Consumer Use of Post Offices [ 0.66 mb] 

The use of mail services has fallen dramatically in recent decades as people,  businesses and the government move more communication online. So what role do post offices play in 2017? And what services do different consumers use?

This report is a comprehensive review of how consumers use post offices today, based on telephone interviews with 2,000 consumers and 1,000 small businesses.

We find that post offices remain important. The vast majority of consumers (97%) and small businesses (93%) still use post offices. Most are frequent users and visit at least once a month. Consumers not only use the Post Office but also see it as relevant: fewer than 1 in 5 believe that it is outdated.

Mail services are used more than any other service (by 96% of all consumers), with stamps and letter postage purchased most widely. Parcel posting and mail order transactions are also becoming increasingly common as consumers make more use of online commerce.

Post offices provide other important non-mail services. Half of all consumers have used the Passport Check and Send service at a post office.
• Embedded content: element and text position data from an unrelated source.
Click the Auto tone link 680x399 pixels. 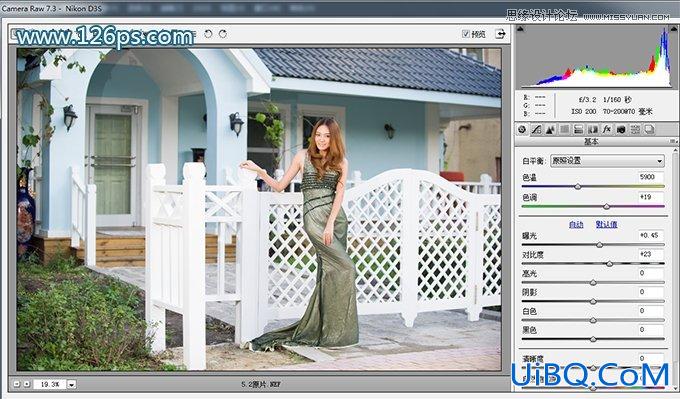pyautogui.click(x=576, y=225)
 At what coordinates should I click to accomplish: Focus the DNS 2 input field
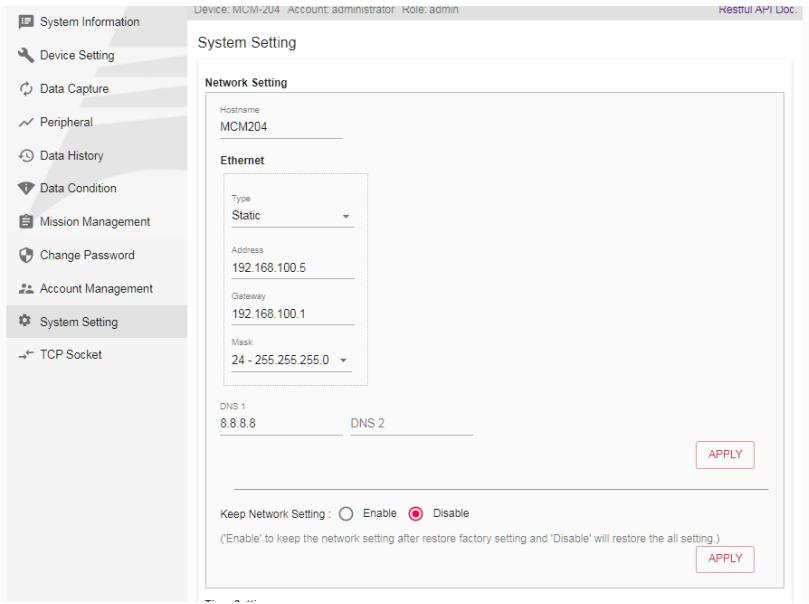(x=412, y=423)
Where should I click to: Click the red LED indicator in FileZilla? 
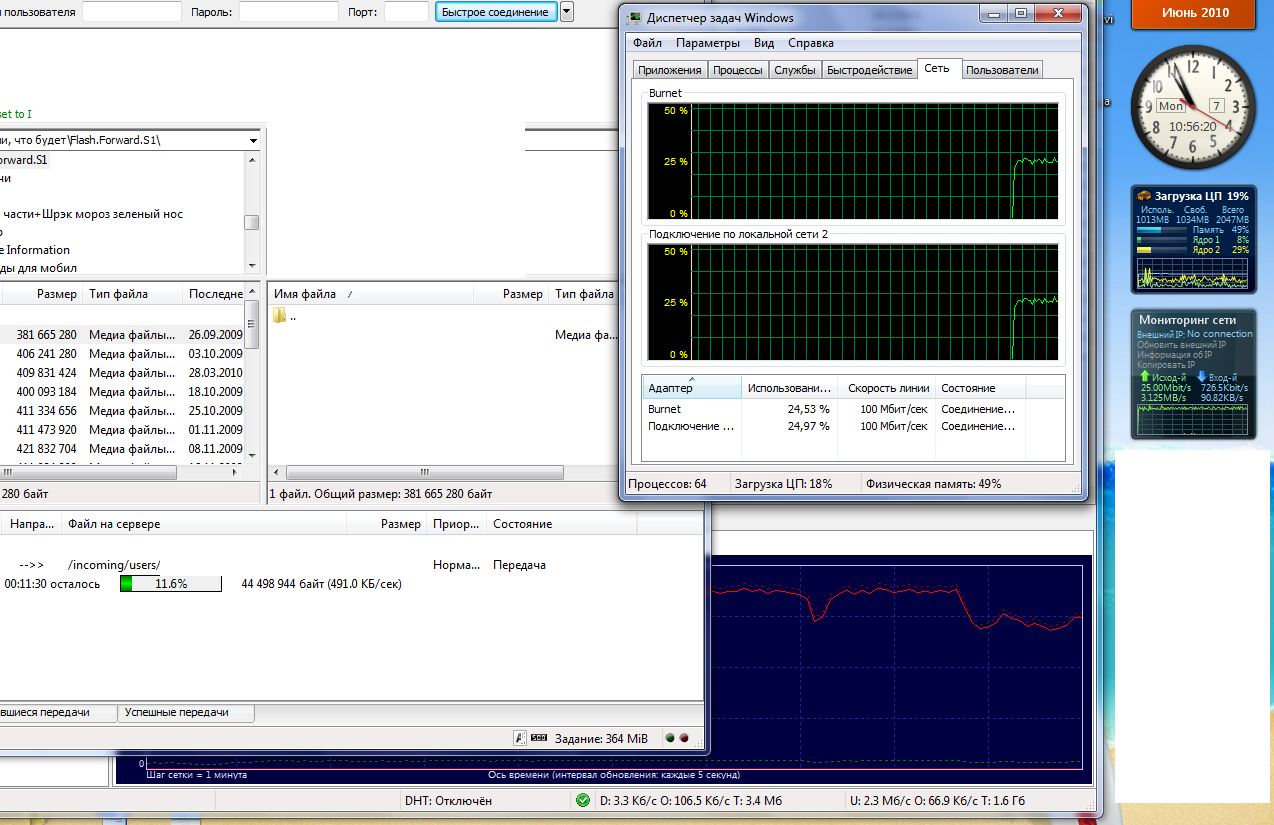click(684, 738)
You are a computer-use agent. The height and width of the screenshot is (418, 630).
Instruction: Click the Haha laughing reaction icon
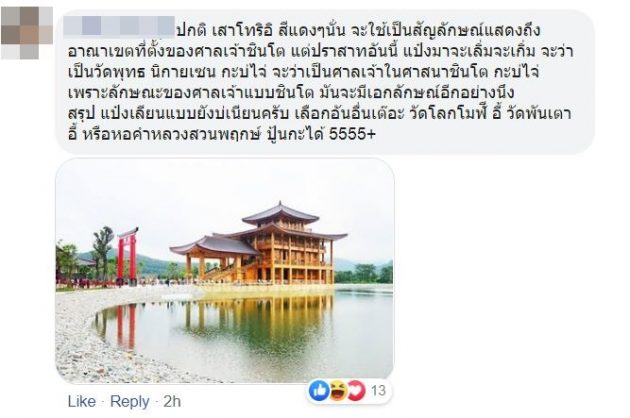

Nearly 3 in 4 consumers access at least 1 government service, while 1 in 5 use banking services. The number of consumers withdrawing state benefits and pensions in cash from a post office has declined, due to changes in the way benefits are paid and an increased use of bank accounts.

Our research shows that post offices are especially crucial in rural areas and for vulnerable groups including older people and people on low incomes. For example, small businesses based in rural areas are twice as likely to use banking services at post offices as those in urban areas.

It is also clear from the findings that distinct demographic groups use post offices differently. Younger people and those on higher incomes access parcel and mail order services more. Older people and those on low incomes make greater use of cash and banking services, and bill payments. The more vulnerable groups and remote rural residents make most use of post offices for informal community services such as information or as a social meeting place.

The current post office restructuring programme has focused on maintaining the number of post offices and extending opening hours. We found that most consumers still visit during the traditional 9am-5.30pm opening times, although 24% now also visit outside core hours. Our research also shows that, for key services, proximity is consistently and overwhelmingly the most important reason why post offices are used. Therefore, it is important that the government and Post Office Limited maintain the number of post office branches.  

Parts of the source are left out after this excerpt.